VICE PRESIDENT AL GORE: Is everybody ready?
PAUL SOLMAN: The right to use our airwaves.
VICE PRESIDENT AL GORE: Let the auctions begin.
PAUL SOLMAN: Now the government used to give these rights away on an exclusive basis to the radio and TV frequencies in different areas of the country, for example. And even as much lower frequencies began to be used, the so-called cellular telephone, the government was still giving away our airwaves by lottery. MIT economist Jerry Hausman thought that was sort of foolish.
JERRY HAUSMAN, Economist: They did the cellular lottery for Cape Cod, a dentist won sold it a week later for $40 million.
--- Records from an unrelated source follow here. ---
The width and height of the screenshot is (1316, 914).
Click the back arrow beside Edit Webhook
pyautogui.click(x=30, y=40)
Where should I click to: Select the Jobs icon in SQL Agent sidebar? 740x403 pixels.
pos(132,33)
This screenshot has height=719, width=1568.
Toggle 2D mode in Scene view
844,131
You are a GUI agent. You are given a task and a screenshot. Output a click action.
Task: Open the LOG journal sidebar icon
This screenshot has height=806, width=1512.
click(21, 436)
Now, I've never really thought the dentists are the truly needy in this country, and so it's much better for taxpayers to get the money than the truly needy dentist who won the Cape Cod cellular franchise.
PAUL SOLMAN: This is actually going to make a difference to the two of us as taxpayers?
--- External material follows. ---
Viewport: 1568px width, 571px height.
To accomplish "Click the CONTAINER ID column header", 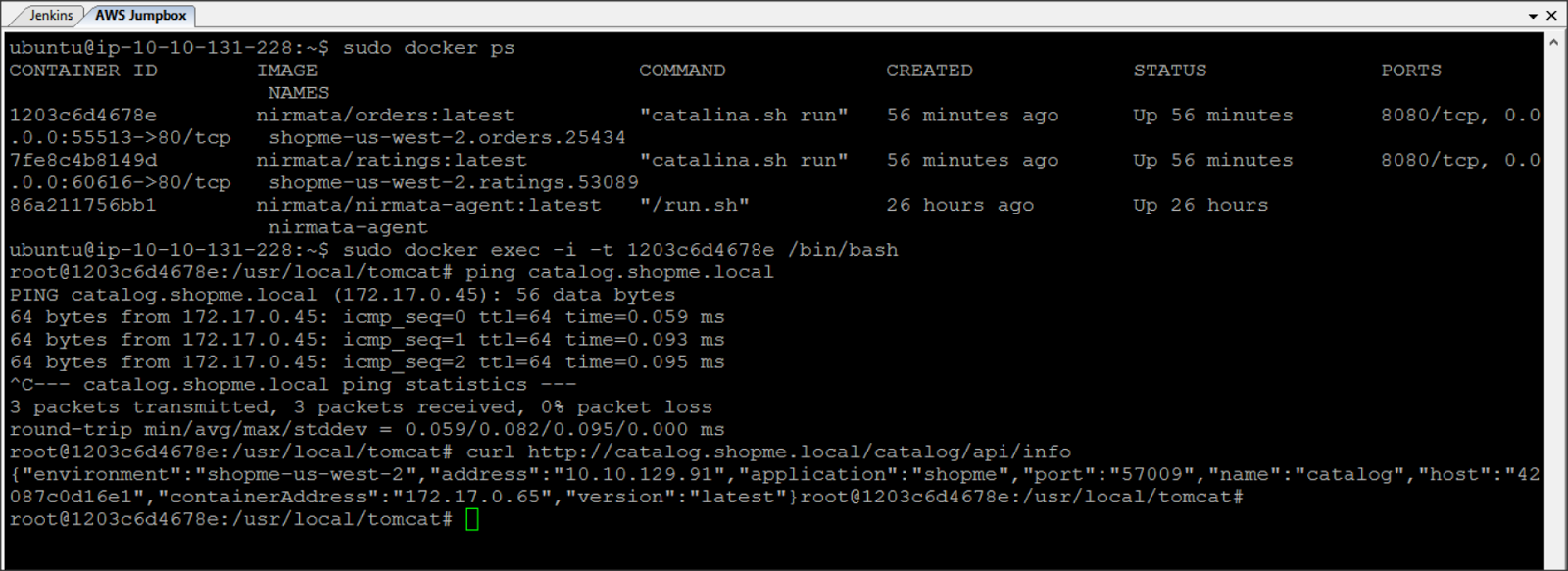I will point(83,70).
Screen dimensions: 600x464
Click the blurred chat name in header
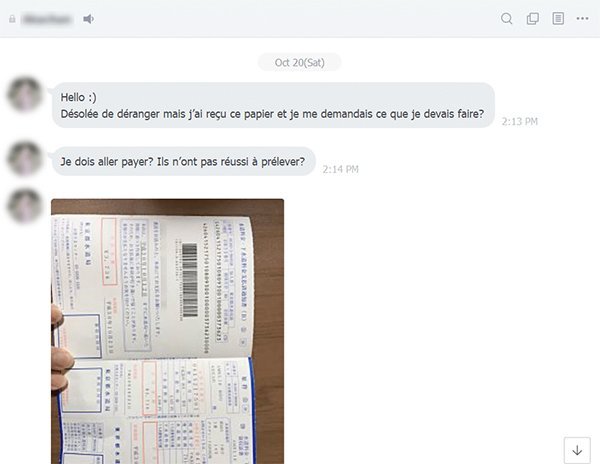click(x=47, y=19)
JERRY HAUSMAN: Yes. In fact, it's going to lower the deficit. The government's going to get the money, and let's say it's $20 to $40 billion dollars, that's real money even in Washington nowadays.
PAUL SOLMAN: And, remember, it's your real money and mine. Even Hausman's low estimate, $20 billion, would work out to about $200 per American household for the PCS licenses. Okay. Time out for a brief moment of science here on the NewsHour. This some of you may recall from physics class is the electromagnetic spectrum, cosmic rays up here at the highest frequencies and shortest wave lengths down through X-rays, visible light, that's those colors you see, radar, TV, that's about there, radio, and down here at the lowest frequencies and longest wave lengths, cellular telephone right about there maybe, and now personal communications services, or PCS, down even lower. Now, let's cut through the actual science part of this because the business person simply needs to know that way down in the PCS band you need to put up more transmitters to give the phones a reasonable range. And that costs money. But the payoff could be tremendous, according to Reed Hundt, chairman of the Federal Communications Commission, which is running the PCS auction.
REED HUNDT, Chairman, FCC: We will see about 1 percent added to the Gross National Product of this country through the development of a mobile communications industry, about 300,000 new jobs in mobile communications alone, and another 700,000 jobs that are jump-started into being because of the global communications business.
PAUL SOLMAN: In short, this could be a boom industry, and at a pre-auction press conference featuring, by the way, not one but two FCC officials who bore a startling resemblance to the Vice President, we were given a sampling of the world beyond cellular, so-called personal communications.